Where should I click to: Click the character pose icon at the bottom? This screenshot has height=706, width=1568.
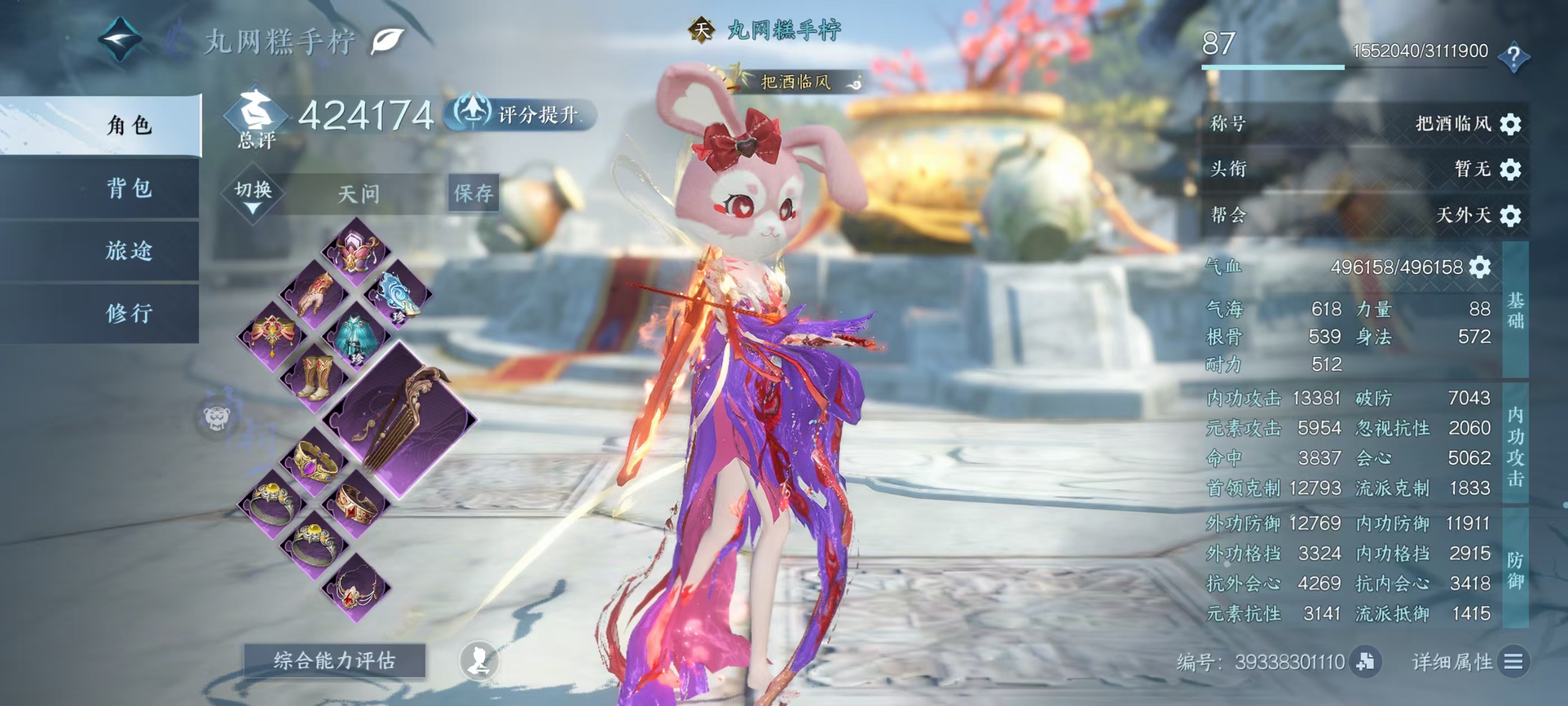pos(479,660)
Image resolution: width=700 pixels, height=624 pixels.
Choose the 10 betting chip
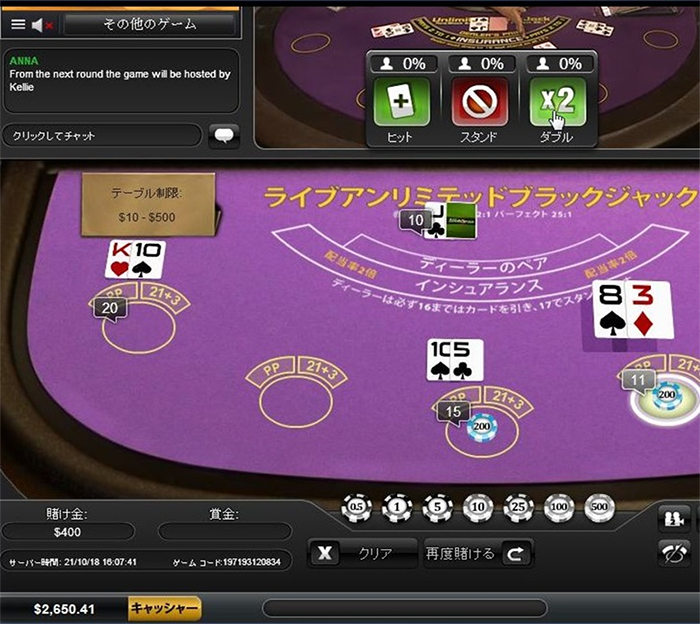478,508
- - -
Identify every line of the items above that contains the string "height", and copy each of those lines in full.

### Task result
Where should I click to: Click the character pose icon at the bottom? This screenshot has height=706, width=1568.
Image resolution: width=700 pixels, height=624 pixels.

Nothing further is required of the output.